BEGIN Dataset records
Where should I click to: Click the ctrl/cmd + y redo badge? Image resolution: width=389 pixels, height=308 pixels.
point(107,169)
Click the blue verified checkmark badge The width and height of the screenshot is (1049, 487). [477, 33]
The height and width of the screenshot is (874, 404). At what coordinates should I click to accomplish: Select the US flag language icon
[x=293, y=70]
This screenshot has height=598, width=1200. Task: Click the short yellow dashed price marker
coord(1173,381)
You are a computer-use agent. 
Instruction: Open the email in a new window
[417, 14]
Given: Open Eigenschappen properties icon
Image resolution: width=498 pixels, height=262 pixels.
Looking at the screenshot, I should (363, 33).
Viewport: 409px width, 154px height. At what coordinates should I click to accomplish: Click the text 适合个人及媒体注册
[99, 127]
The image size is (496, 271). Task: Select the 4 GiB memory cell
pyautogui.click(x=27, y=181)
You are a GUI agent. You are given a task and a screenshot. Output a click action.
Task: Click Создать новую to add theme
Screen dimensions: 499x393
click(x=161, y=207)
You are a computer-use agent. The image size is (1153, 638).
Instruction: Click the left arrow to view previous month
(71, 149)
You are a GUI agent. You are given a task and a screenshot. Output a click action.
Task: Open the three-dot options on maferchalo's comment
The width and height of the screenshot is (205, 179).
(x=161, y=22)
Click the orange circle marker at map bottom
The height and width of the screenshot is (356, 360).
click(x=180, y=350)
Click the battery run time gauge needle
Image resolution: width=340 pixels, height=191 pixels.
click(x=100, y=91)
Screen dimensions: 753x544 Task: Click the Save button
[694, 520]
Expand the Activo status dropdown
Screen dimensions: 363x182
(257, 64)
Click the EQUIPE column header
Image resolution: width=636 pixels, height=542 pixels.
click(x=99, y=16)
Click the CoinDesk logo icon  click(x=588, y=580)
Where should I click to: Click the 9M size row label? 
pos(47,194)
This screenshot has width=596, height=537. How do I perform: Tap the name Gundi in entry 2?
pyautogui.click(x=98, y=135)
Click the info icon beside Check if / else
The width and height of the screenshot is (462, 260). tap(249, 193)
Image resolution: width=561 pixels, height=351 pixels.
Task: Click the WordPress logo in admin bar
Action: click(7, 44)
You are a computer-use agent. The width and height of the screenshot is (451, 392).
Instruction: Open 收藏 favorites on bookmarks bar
END Dataset records
What this task involves: Copy out each line of the data exactly.

Exercise output:
Where should I click to: Click the ctrl/cmd + y redo badge? Image resolution: width=389 pixels, height=308 pixels.
point(107,169)
Click the blue verified checkmark badge The width and height of the screenshot is (1049, 487). [477, 33]
The height and width of the screenshot is (874, 404). At what coordinates should I click to accomplish: Select the US flag language icon
[x=293, y=70]
This screenshot has height=598, width=1200. Task: Click the short yellow dashed price marker
coord(1173,381)
You are a computer-use agent. 
Instruction: Open the email in a new window
[417, 14]
Given: Open Eigenschappen properties icon
Image resolution: width=498 pixels, height=262 pixels.
Looking at the screenshot, I should (363, 33).
Viewport: 409px width, 154px height. At what coordinates should I click to accomplish: Click the text 适合个人及媒体注册
[99, 127]
The image size is (496, 271). Task: Select the 4 GiB memory cell
pyautogui.click(x=27, y=181)
You are a GUI agent. You are given a task and a screenshot. Output a click action.
Task: Click Создать новую to add theme
Screen dimensions: 499x393
click(x=161, y=207)
You are a computer-use agent. The image size is (1153, 638).
Instruction: Click the left arrow to view previous month
(71, 149)
You are a GUI agent. You are given a task and a screenshot. Output a click action.
Task: Open the three-dot options on maferchalo's comment
The width and height of the screenshot is (205, 179).
(x=161, y=22)
Click the orange circle marker at map bottom
The height and width of the screenshot is (356, 360).
click(x=180, y=350)
Click the battery run time gauge needle
Image resolution: width=340 pixels, height=191 pixels.
click(x=100, y=91)
Screen dimensions: 753x544 Task: Click the Save button
[694, 520]
Expand the Activo status dropdown
Screen dimensions: 363x182
(257, 64)
Click the EQUIPE column header
Image resolution: width=636 pixels, height=542 pixels.
click(x=99, y=16)
Click the CoinDesk logo icon  click(x=588, y=580)
Where should I click to: Click the 9M size row label? 
pos(47,194)
This screenshot has width=596, height=537. How do I perform: Tap the name Gundi in entry 2?
pyautogui.click(x=98, y=135)
Click the info icon beside Check if / else
The width and height of the screenshot is (462, 260). tap(249, 193)
Image resolution: width=561 pixels, height=351 pixels.
Task: Click the WordPress logo in admin bar
Action: click(7, 44)
You are a computer-use agent. The width and height of the screenshot is (451, 392).
Instruction: Open 收藏 favorites on bookmarks bar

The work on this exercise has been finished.